(Data provided)
===
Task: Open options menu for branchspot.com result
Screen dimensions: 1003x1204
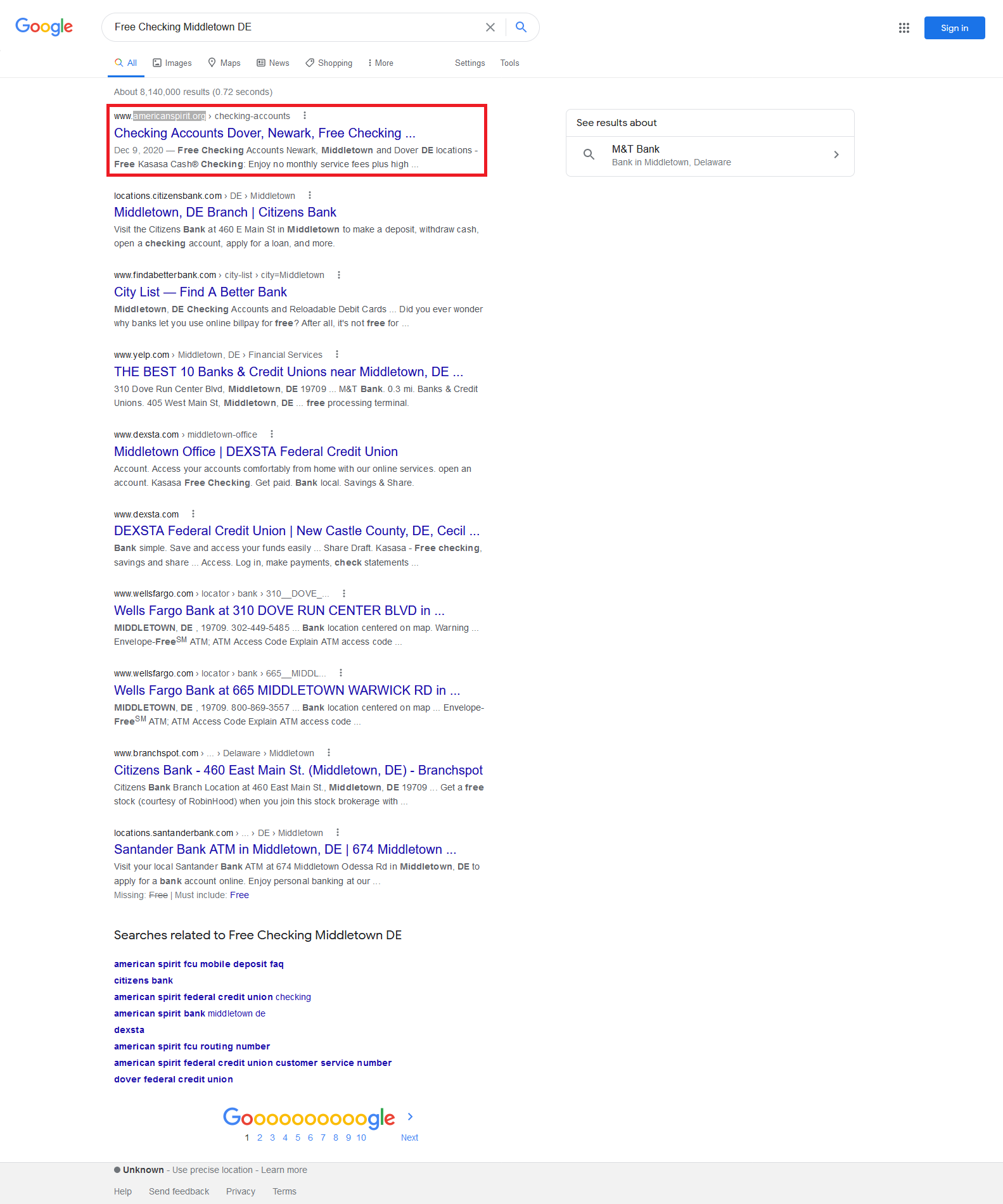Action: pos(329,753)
===
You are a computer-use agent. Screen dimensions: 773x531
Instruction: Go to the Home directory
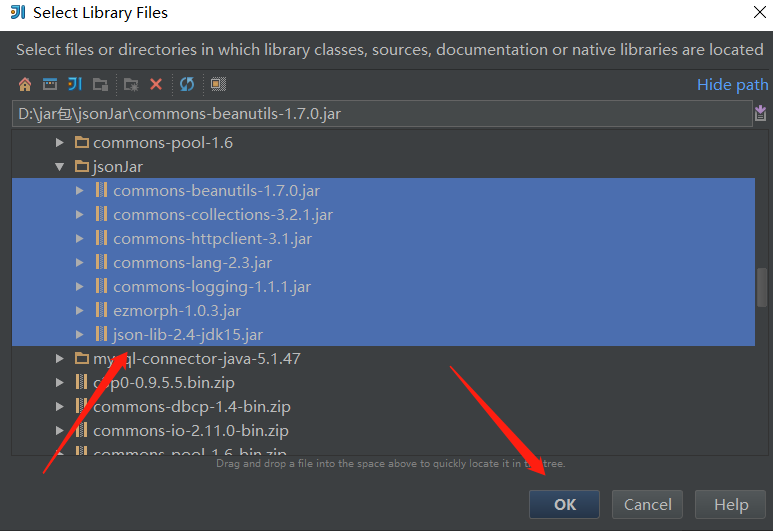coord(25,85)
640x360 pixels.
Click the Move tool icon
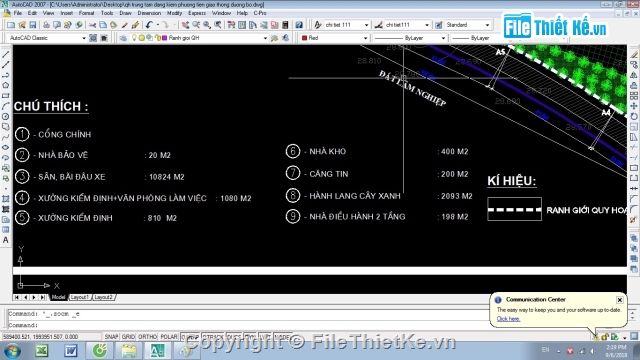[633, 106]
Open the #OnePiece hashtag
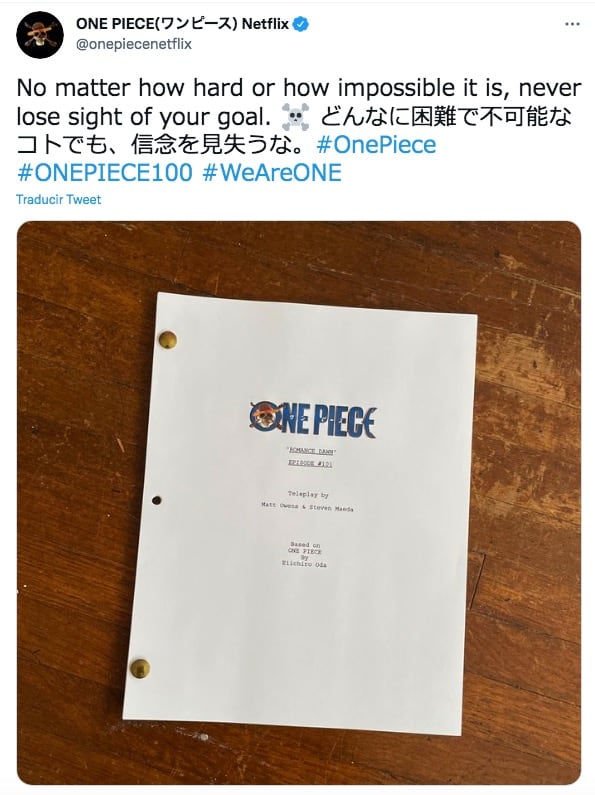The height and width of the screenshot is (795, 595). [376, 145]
===
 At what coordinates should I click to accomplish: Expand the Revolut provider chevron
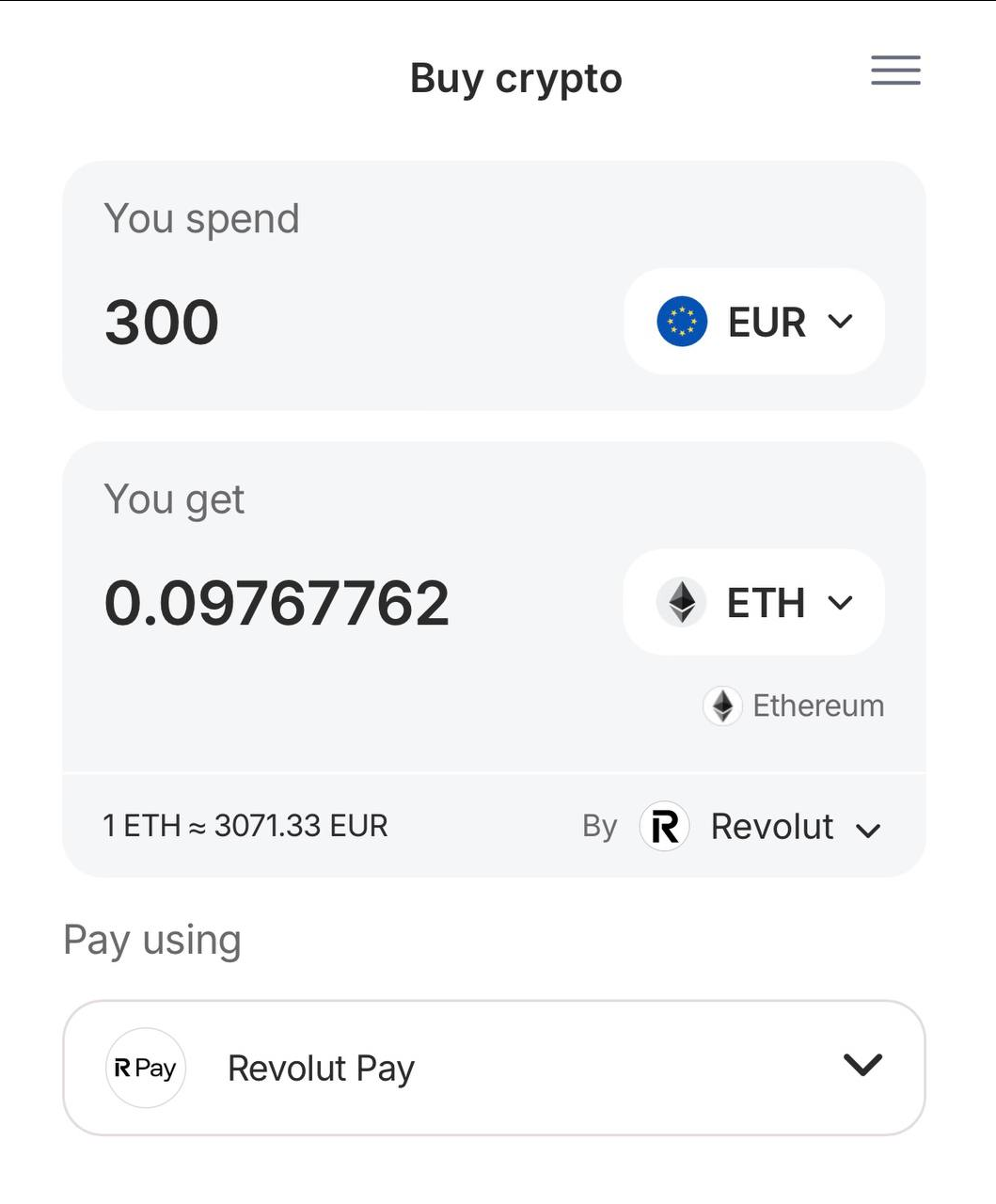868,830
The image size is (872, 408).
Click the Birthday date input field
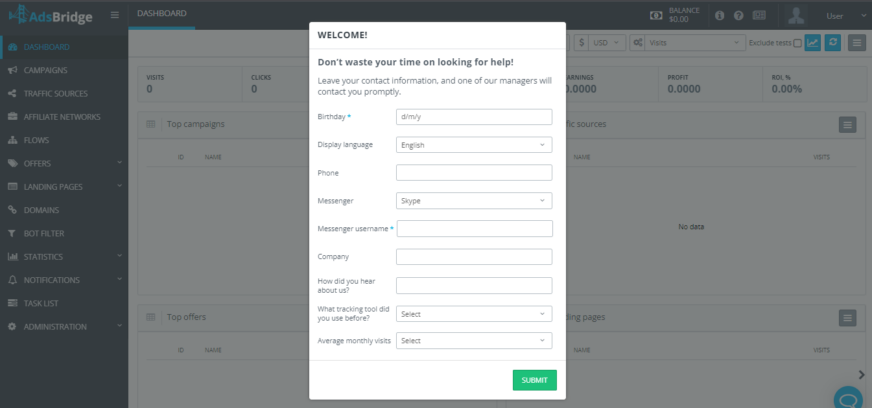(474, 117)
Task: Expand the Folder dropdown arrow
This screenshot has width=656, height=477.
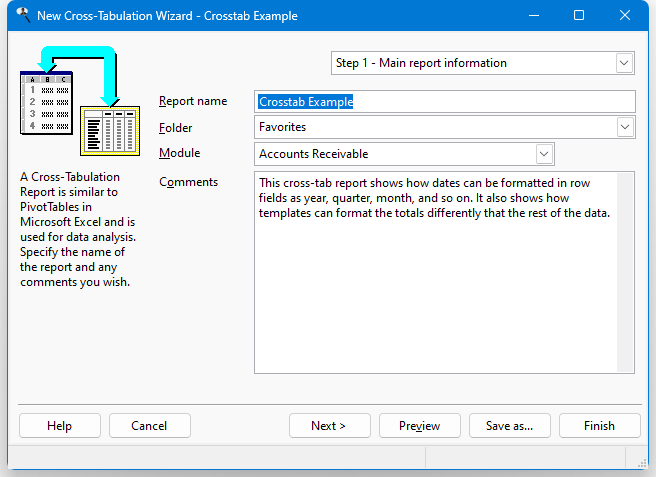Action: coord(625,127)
===
(What to produce) Reply with the number of lines above in which the word "Task" appears, and with nothing else.

(Result of the exercise) 2